Penelitian dan pengembangan dilakukan untuk menghasilkan media yang sesuai dengan karakteristik siswa SD. Media hasil pengembangan yang dihasilkan mempunyai kriteria layak, menarik, dan efektif digunakan dalam pembelajaran.  Melalui penggunaan media dalam pembelajaran, siswa mampu menguasai perkalian sampai perkalian bersusun antara dua bilangan dua angka.

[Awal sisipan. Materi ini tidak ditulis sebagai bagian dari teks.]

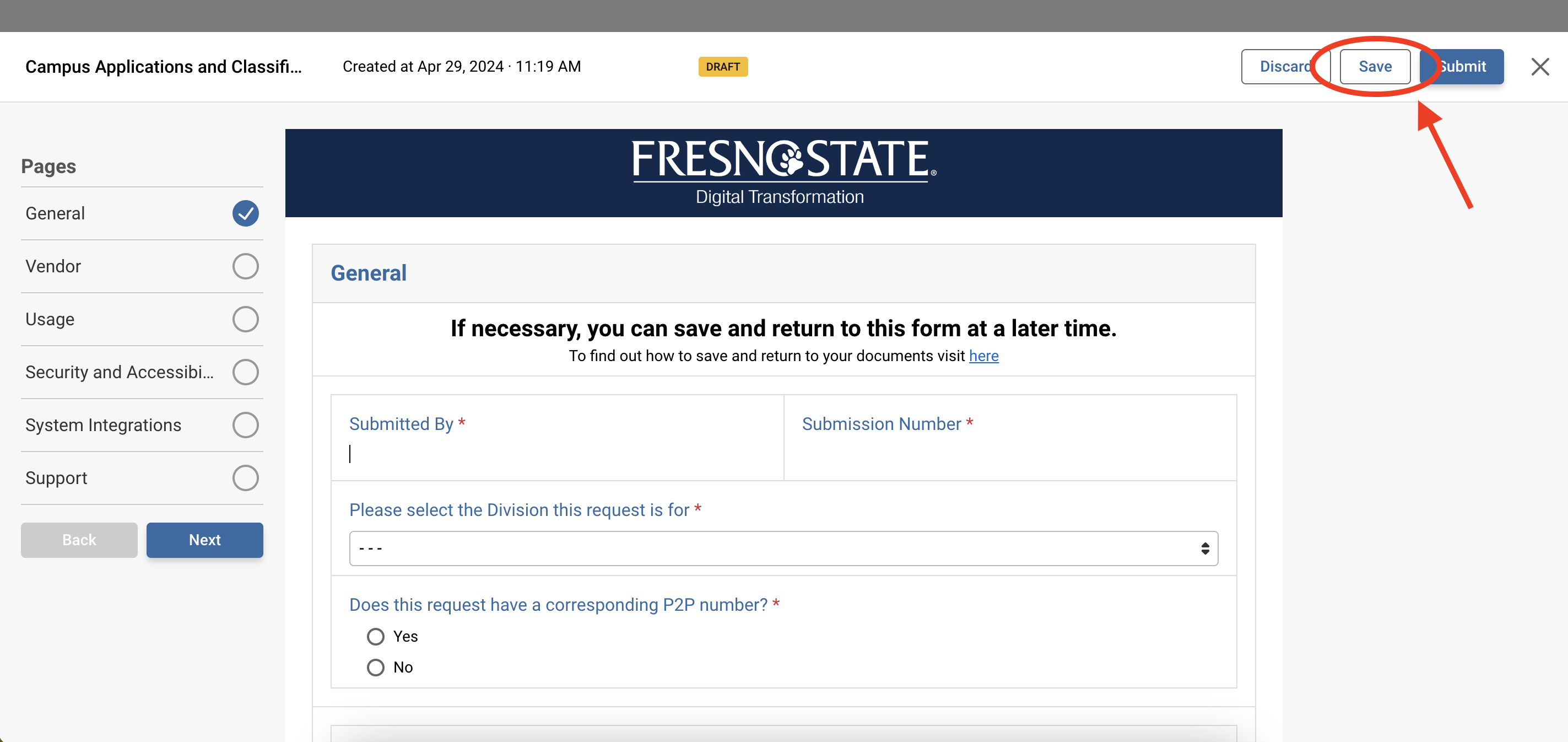Select Yes radio button for P2P number
This screenshot has width=1568, height=742.
click(x=376, y=636)
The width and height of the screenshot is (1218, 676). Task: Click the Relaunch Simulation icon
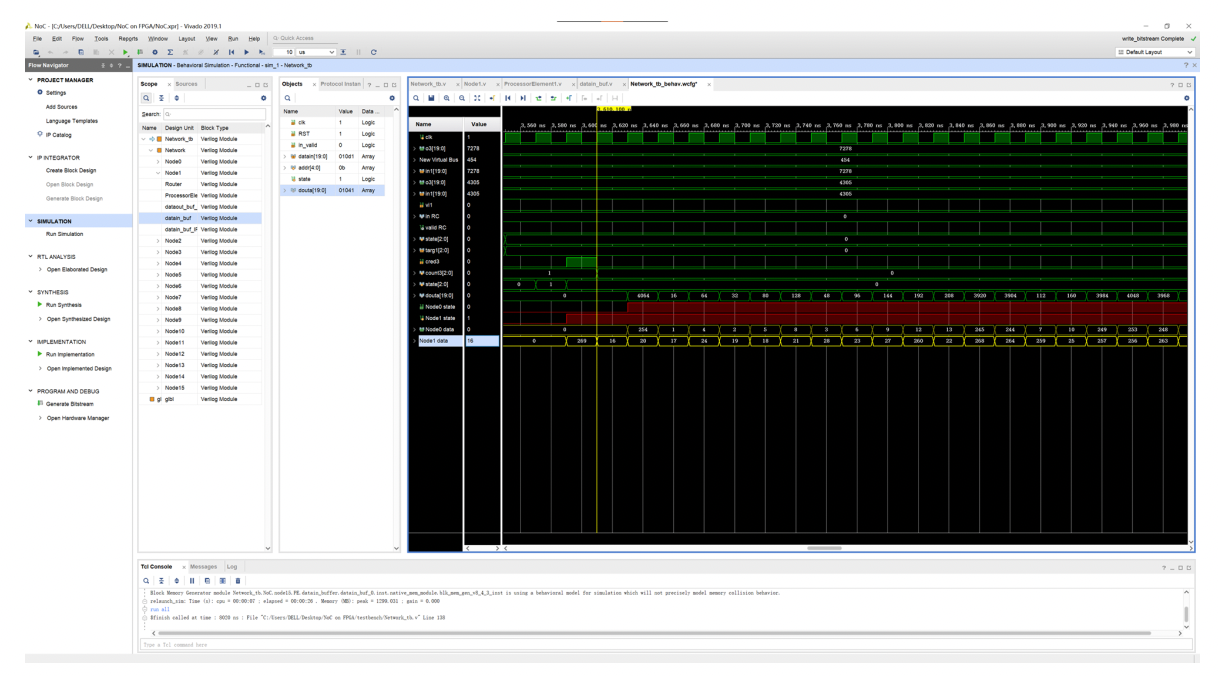tap(374, 51)
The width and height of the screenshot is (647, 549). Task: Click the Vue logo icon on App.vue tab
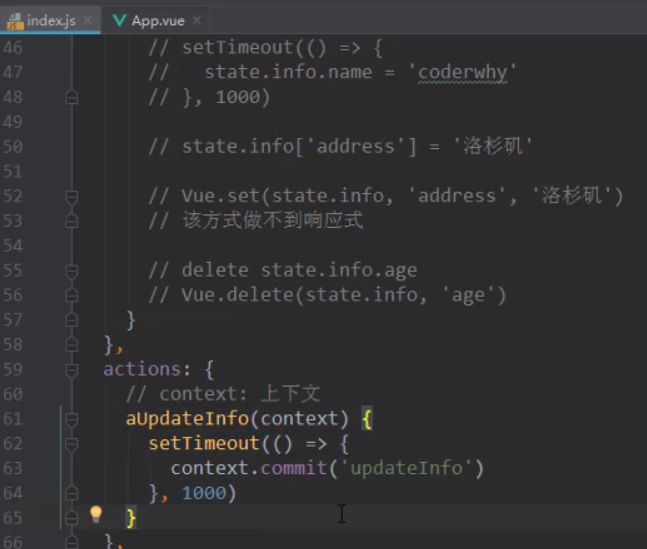[119, 20]
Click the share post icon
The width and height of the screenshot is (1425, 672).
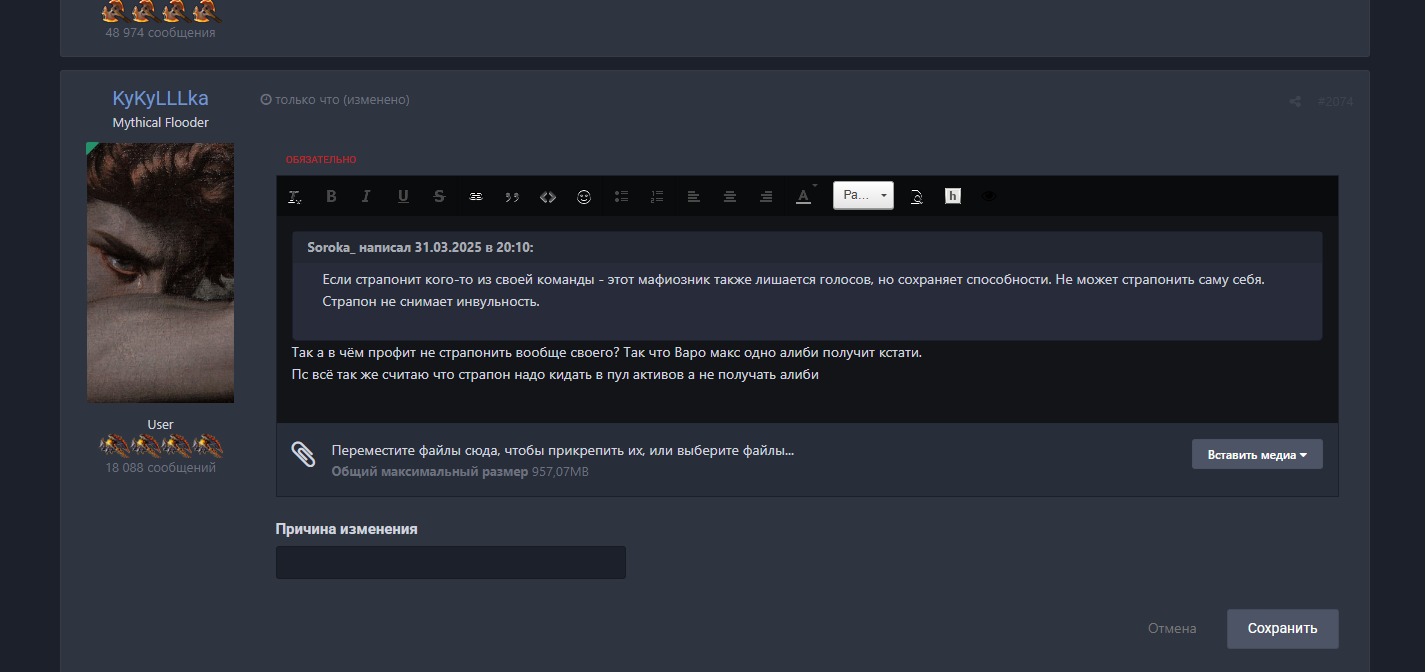(1295, 101)
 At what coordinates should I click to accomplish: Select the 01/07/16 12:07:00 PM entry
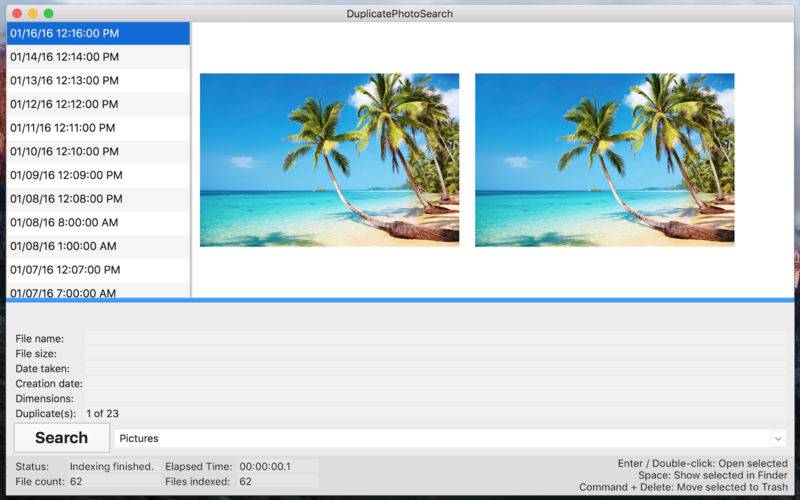tap(98, 270)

Penelitian dan pengembangan ini merujuk pada model 4D (Thiagarajan dan Semmel, 1974) yang telah dimodifikasi oleh Hobri (2010). Langkah-langkah pengembangan meliputi pendefinisian (define), perancangan (design), dan Pengembangan (develop). Satu langkah lainnya yaitu penyebaran (disseminate) tidak dilaksanakan karena desain penelitian dan pengembangan hanya sampai tahap pengembangan (develop). Data yang dihasilkan dalam penelitian ini adalah hasil validasi ahli dan uji coba pengguna. Instrumen yang digunakan dalam pengumpulan data adalah angket, lembar observasi, dan tes hasil belajar.

Hasil pengembangan media berupa media papan geomultiplikasi. Media papan geomultiplikasi merupakan media manipulatif. Media papan geomultiplikasi masuk dalam kategori sangat layak, sangat praktis, sangat menarik, dan efektif digunakan dalam pembelajaran. Hal ini sesuai dengan hasil validasi ahli materi sebesar 84,00% dan hasil validasi ahli media sebesar 79,20%.  Hasil penilaian guru menunjukkan hasil 96,00%  yang berarti media sangat praktis digunakan. Ujicoba pada siswa menunjukkan bahwa hasil ujicoba kelompok kecil sebesar 85,16% dan hasil ujicoba lapangan sebesar 88,44%. Tingkat keaktifan siswa dalam pembelajaran sebesar 90,00%. Media papan geomultiplikasi juga efektif digunakan dalam pembelajaran. Hal ini sesuai dengan ketuntasan hasil belajar siswa setelah pembelajaran menggunakan media papan geomultiplikasi sebesar 79,17%.